__Data to examine__:
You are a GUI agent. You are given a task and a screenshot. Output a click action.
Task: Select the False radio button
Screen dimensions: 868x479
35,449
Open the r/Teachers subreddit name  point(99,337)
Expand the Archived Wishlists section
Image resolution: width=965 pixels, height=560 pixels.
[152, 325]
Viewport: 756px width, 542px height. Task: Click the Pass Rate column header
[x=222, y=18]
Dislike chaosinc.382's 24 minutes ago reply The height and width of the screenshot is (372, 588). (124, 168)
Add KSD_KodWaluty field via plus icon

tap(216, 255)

__The problem__:
Set down, word for word, every line from the line that holds "Dislike chaosinc.382's 24" to the end of the entries above, including both ends.

__Response below__:
Dislike chaosinc.382's 24 minutes ago reply The height and width of the screenshot is (372, 588). (124, 168)
Add KSD_KodWaluty field via plus icon

tap(216, 255)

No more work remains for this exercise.